■ **Source document**
== Segment start ==
Contractor or employee – tax implications

Arborist trims tree branch with chainsaw and heavy equipment

Contractor definitions and responsibilities need to be understood. Brian Beecroft of the Timber Trade Industrial Association helps navigate the contractor relationship as viewed by the ATO.

Just when you thought the legal and tax implications imposed on business was already far too complicated, it gets worse every time the government or its departments focus in again on any aspect of the contractor relationship. It’s becoming patently clear that, just because an agreement states a worker is an independent contractor, this does not mean they are a contractor for tax and superannuation purposes according to the ATO.
== Segment end ==
■ **Recorded data**
== Segment start ==
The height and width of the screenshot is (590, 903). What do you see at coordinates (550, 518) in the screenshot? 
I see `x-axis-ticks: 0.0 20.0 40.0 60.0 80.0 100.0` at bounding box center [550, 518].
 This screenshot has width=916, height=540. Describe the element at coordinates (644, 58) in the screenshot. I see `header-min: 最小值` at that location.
== Segment end ==
■ **What is required**
Continue the article on contractor and employee tax implications from the point where it ends, keeping its tone and subject.

■ **Expected answer**
Where there is a written contract, the rights and obligations of the contract need to support that an independent contracting relationship exists. The fact a contractor has an ABN does not necessarily mean they have genuinely been engaged as a contractor. The ATO says that: “At its core, the distinction between an employee and an independent contractor is that:
* An employee serves in the business of an employer, performing their work as a part of that business, and
* An independent contractor provides services to a principal’s business, but the contractor does so in furthering their own business enterprise; they carry out the work as principal of their own business, not part of another.

Contracts over time

The ATO points out a contracting agreement at the start of a relationship may not continue to be one over time. For example, if the project the contractor was engaged to complete has finished, but the worker continues working for the company, the classification needs to be revisited.

What happens if there is no contract?

If no contract exists, it’s important to look at the form and substance of the relationship to come to a reasonable position about whether an employment or contractor relationship exists.

That said, it is important to have a written contract clearly stating the terms of the services provided and the nature of the relationship. This will assist if the matter is tested by a third party.

Workers compensation work, break and journey claims

An employee may be able to make a claim for injuries incurred during work breaks and some work-related journeys.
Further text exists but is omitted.